Están los santos con el psiquismo desgraciado y difícil, el grupo de los angustiados, de los agresivos y de los carnales, todos los que llevan el peso de los determinismos; los desgraciados cuyo corazón será siempre un “nido de víboras”, los que caen y caerán todavía; los que llorarán hasta el final porque cometen todavía esa falta sórdida, inconfesable. Son la muchedumbre inmensa de aquellos cuya conversión, cuya santidad, no se mostrará hasta el último día para resplandecer finalmente en la eternidad perpetúa. Son los santos sin nombre.

          Y al lado de ellos están los santos con el psiquismo feliz, los santos castos, fuertes y dulces; los santos modelos, canonizados o canonizables; aquellos cuyo corazón liberado es ancho como las arenas que bordean el mar; aquellos cuyo psiquismo canta ya como una arpa armoniosa la gloria de Dios; los santos admirables que suscitan la acción de gracias y en los que nosotros tocamos la humanidad transformada por la gracia; los santos reconocidos, celebrados, los grandes santos que dejan una huella deslumbrante en la historia.

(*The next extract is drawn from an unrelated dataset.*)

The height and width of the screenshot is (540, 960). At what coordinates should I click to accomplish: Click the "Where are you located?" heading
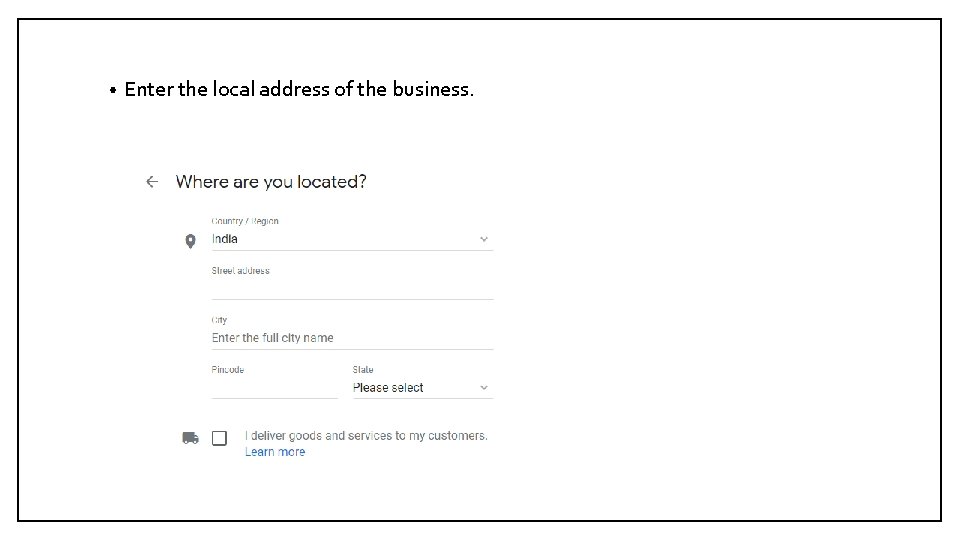pos(271,182)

          Unos y otros son hermanos. Tanto los santos con un psiquismo obsesionado por los monstruos como los santos con el psiquismo habitado por los ángeles tienen las mismas experiencias fundamentales. Hablan de Dios y de sí mismos en los mismos términos. Están en la misma orilla y habitan un mismo mundo: el mundo en el que la única tristeza es la de descubrirse siempre tan indignos de Dios, y donde la única alegría es saberse tan amados por Él e intentar devolverle amor por Amor. Aquí abajo son diferentes, pero ante Dios son semejantes. Y nosotros lo veremos el día del Señor Jesús.